Below are some records. Return exactly the lines from the one containing "[Botón de búsqueda] (347, 519)" through the one containing "[Facebook] (46, 991)", both included, and only those.

== PROVIDED DATA

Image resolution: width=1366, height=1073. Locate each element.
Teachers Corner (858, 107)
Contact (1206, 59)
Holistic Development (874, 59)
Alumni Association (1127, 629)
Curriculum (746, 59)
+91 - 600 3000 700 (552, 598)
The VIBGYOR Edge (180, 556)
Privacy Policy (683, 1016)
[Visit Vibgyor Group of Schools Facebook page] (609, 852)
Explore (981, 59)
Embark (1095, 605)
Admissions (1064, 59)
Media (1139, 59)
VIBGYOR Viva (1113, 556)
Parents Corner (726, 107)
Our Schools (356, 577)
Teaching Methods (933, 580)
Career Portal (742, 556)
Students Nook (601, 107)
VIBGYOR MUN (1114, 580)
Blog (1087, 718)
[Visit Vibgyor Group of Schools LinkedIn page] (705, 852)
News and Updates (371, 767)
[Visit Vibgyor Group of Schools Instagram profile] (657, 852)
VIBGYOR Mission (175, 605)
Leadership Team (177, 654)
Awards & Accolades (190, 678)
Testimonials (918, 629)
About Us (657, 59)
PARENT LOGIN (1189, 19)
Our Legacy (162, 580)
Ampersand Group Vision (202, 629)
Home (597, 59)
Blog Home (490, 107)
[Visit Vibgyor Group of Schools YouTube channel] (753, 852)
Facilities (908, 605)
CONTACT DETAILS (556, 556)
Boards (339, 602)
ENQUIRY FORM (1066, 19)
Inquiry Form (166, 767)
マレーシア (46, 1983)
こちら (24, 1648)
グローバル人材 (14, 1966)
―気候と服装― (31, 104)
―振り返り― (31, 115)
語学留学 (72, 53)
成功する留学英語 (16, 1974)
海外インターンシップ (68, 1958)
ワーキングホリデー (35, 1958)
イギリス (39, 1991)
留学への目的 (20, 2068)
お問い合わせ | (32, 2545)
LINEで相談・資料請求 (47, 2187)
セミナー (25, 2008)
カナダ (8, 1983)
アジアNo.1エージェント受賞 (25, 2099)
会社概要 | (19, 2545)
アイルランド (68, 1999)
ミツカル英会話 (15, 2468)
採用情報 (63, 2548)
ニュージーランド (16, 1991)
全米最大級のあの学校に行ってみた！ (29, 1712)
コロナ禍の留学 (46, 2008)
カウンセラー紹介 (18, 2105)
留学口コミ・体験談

====
== PROVIDED DATA

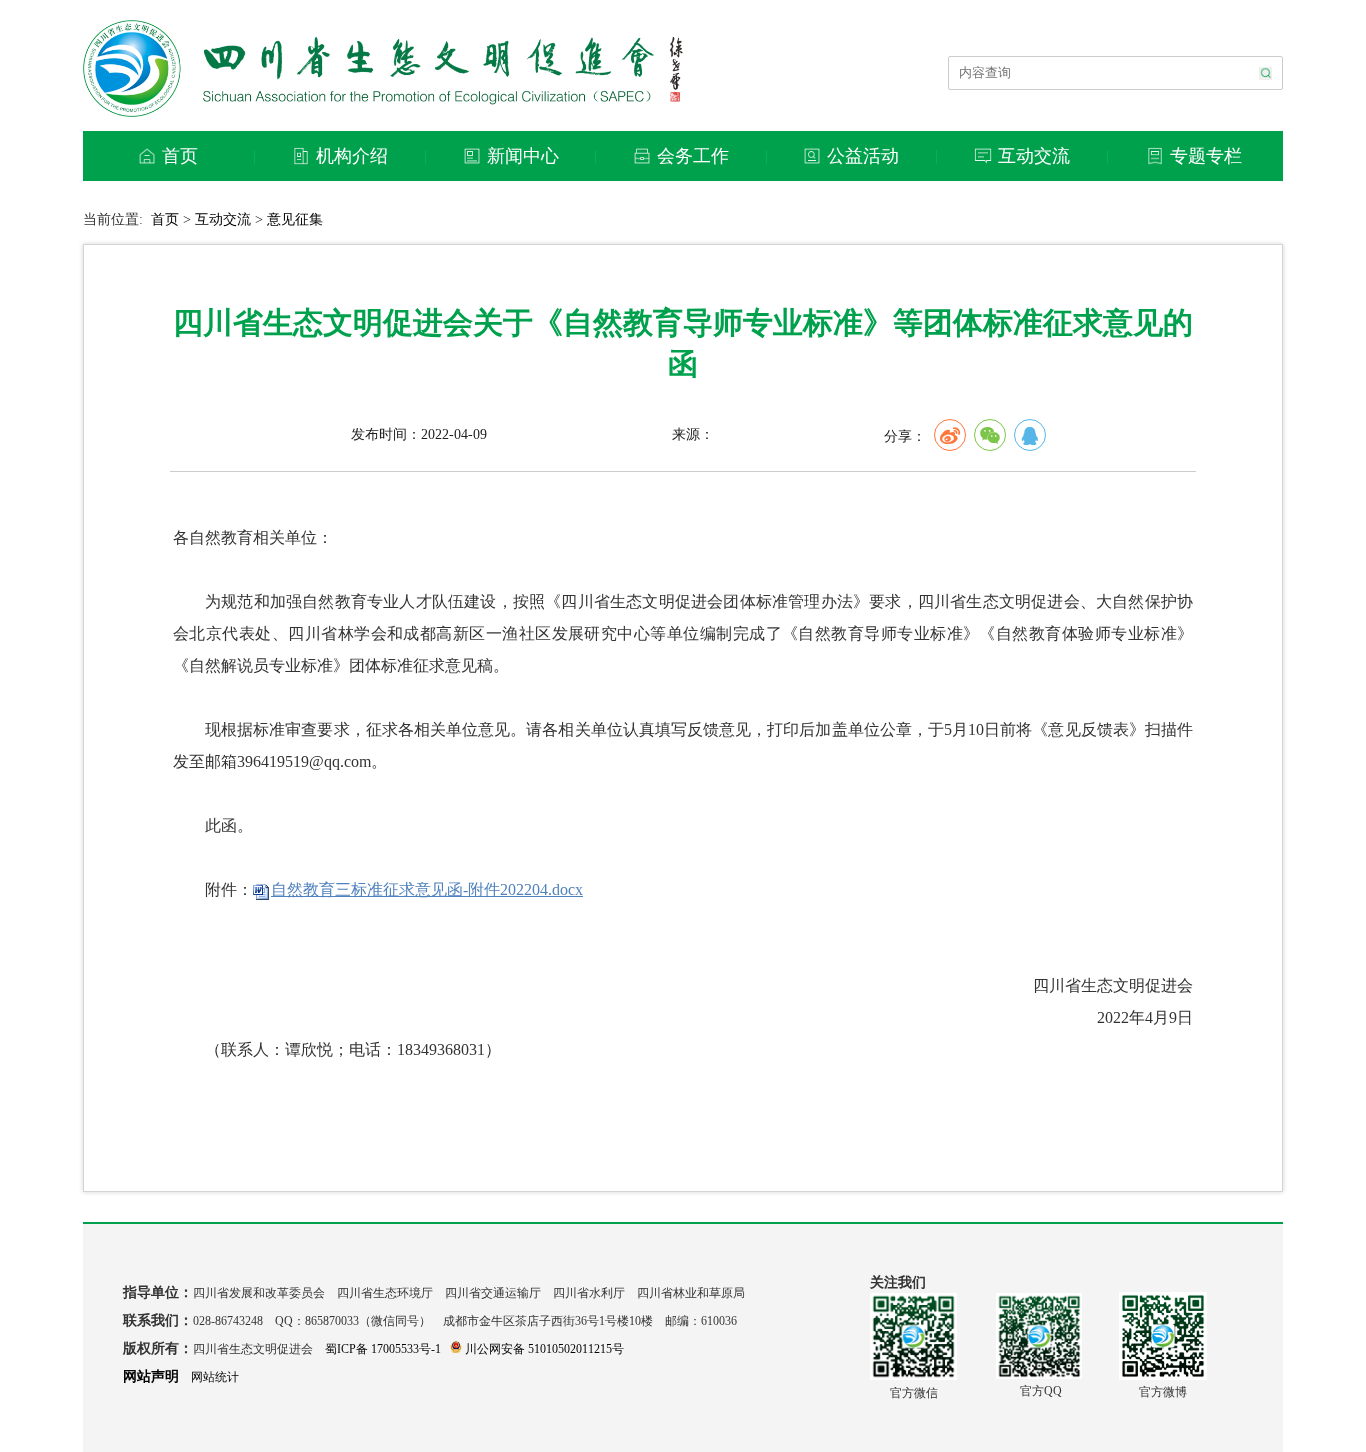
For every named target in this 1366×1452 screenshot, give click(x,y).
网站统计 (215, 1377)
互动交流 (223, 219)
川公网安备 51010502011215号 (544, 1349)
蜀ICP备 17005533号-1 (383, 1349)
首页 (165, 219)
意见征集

====
== PROVIDED DATA

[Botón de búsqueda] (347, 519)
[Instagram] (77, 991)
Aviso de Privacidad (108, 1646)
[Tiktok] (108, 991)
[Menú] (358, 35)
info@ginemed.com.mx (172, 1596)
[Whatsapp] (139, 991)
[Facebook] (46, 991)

====

_YOUR RESPONSE_.
[Botón de búsqueda] (347, 519)
[Instagram] (77, 991)
Aviso de Privacidad (108, 1646)
[Tiktok] (108, 991)
[Menú] (358, 35)
info@ginemed.com.mx (172, 1596)
[Whatsapp] (139, 991)
[Facebook] (46, 991)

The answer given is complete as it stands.